Variety of physical activity is inversely associated with mortality, independent of total physical activity levels
FRIDAY, Jan. 23, 2026 (HealthDay News) — Habitual engagement in a variety of physical activities is associated with lower mortality, according to a study published online Jan. 20 in BMJ Medicine.
Han Han, Ph.D., from the Harvard T.H. Chan School of Public Health in Boston, and colleagues used prospective data from the Nurses” Health Study (1986 to 2018; 70,725 women) and the Health Professionals Follow-Up Study (1986 to 2020; 40,742 men) to examine the associations between long-term engagement in individual physical activities and physical activity variety with the risk for death.

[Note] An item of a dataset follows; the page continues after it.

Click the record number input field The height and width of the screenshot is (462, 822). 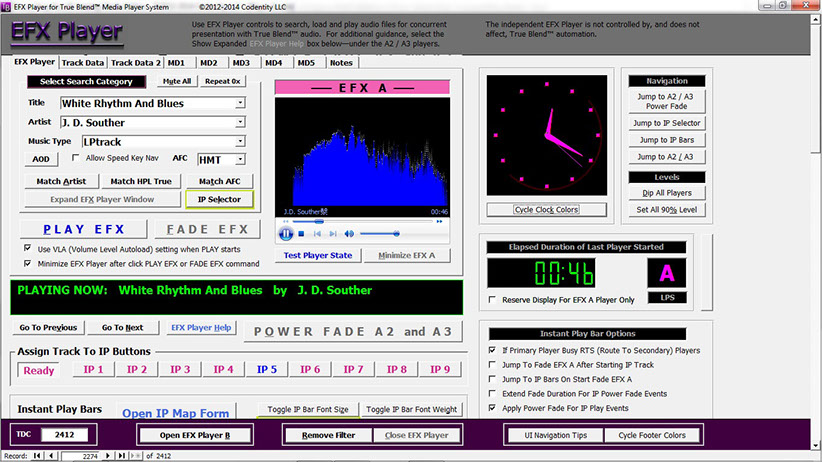point(82,456)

Participants were free of diabetes, cardiovascular disease, cancer, respiratory disease, and neurological disease at baseline.

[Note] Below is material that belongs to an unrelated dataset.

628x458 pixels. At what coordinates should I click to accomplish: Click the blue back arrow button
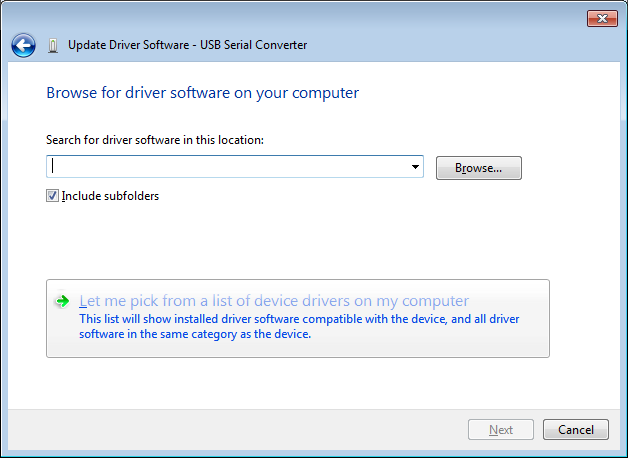click(23, 45)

The researchers found that total physical activity and most individual physical activities, except for swimming, were associated with lower mortality, with nonlinear dose-response relationships. When comparing the highest categories of physical activity levels to the lowest, adjusted hazard ratios for all-cause mortality were 0.83 for walking, 0.89 for jogging, 0.87 for running, 0.96 for bicycling, 0.85 for tennis or squash, 0.90 for climbing stairs, 0.86 for rowing or calisthenics, and 0.87 for weight training or resistance exercises. Additionally, higher physical activity variety was associated with lower mortality. When adjusting for total physical activity levels, the group with the highest physical activity variety score had 19 percent lower all-cause mortality and 13 to 41 percent lower mortality from cardiovascular disease, cancer, respiratory disease, and other causes versus the lowest variety group.
“Overall, these data support the notion that long-term engagement in multiple types of physical activity may help extend the lifespan,” the authors write.